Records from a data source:

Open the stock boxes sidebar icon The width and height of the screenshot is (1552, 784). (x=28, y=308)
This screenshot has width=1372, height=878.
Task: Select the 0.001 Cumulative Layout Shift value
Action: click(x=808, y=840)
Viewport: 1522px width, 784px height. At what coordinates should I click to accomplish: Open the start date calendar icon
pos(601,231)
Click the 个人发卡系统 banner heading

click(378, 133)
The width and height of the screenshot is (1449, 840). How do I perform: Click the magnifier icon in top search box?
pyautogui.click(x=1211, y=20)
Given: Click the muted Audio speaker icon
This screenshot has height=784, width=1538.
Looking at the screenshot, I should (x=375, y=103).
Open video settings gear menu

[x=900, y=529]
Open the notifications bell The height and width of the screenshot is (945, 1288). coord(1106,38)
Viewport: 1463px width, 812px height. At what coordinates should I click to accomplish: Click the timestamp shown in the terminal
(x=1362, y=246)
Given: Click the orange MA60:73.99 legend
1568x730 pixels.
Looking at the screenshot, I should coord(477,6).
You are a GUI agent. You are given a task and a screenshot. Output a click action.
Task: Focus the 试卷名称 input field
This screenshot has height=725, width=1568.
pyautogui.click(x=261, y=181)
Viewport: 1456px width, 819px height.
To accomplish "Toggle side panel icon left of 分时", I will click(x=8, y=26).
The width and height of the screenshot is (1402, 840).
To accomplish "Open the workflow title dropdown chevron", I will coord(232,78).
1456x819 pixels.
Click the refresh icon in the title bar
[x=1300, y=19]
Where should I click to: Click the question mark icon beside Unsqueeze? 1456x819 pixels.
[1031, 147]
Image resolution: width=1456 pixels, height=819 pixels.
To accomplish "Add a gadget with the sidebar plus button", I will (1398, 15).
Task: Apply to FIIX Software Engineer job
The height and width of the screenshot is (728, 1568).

» **ACTIVITY**:
Only lines containing "will" belong in the answer; copy every such line from the records.

» **RESULT OF THE TASK**:
To accomplish "Toggle side panel icon left of 分时", I will click(x=8, y=26).
To accomplish "Open the workflow title dropdown chevron", I will coord(232,78).
To accomplish "Add a gadget with the sidebar plus button", I will (1398, 15).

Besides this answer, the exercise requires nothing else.